Task to complete: Report every line of the data below that contains the string "height", copying each such line in full.

— Begin —

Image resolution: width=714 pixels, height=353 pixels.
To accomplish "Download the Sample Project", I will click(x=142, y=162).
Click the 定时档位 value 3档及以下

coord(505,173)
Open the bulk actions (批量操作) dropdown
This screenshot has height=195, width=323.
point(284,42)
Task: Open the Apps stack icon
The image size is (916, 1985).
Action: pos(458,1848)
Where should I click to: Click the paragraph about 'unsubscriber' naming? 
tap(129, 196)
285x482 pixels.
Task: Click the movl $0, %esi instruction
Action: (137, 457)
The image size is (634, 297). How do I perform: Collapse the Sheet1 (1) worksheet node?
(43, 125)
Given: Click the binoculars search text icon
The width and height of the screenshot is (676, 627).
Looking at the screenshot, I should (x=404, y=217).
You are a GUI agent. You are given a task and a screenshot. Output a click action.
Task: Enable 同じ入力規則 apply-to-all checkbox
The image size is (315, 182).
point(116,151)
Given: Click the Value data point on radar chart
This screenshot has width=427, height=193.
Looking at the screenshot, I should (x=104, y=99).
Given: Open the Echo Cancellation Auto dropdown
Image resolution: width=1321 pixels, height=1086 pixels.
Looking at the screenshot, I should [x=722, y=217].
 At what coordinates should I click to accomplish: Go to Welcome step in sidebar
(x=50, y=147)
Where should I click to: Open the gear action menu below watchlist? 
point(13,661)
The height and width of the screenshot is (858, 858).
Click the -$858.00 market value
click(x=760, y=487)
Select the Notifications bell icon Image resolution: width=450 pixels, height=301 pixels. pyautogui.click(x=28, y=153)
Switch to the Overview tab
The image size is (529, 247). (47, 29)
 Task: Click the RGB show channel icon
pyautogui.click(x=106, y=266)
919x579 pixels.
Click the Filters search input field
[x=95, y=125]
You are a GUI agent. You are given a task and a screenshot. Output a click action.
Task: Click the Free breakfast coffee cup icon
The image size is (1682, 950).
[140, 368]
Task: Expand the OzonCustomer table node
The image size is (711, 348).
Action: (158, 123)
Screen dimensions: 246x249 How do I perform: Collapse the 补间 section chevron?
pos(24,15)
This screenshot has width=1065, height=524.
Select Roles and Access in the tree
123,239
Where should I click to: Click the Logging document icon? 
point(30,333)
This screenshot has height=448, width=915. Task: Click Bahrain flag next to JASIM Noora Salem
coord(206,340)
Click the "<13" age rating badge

— End —

Task response:
Image resolution: width=714 pixels, height=353 pixels.
This screenshot has height=195, width=323.
The width and height of the screenshot is (676, 627).
This screenshot has width=427, height=193.
Image resolution: width=1321 pixels, height=1086 pixels.
The height and width of the screenshot is (858, 858).
Select the Notifications bell icon Image resolution: width=450 pixels, height=301 pixels. pyautogui.click(x=28, y=153)
This screenshot has width=1065, height=524.
This screenshot has height=448, width=915. Task: Click Bahrain flag next to JASIM Noora Salem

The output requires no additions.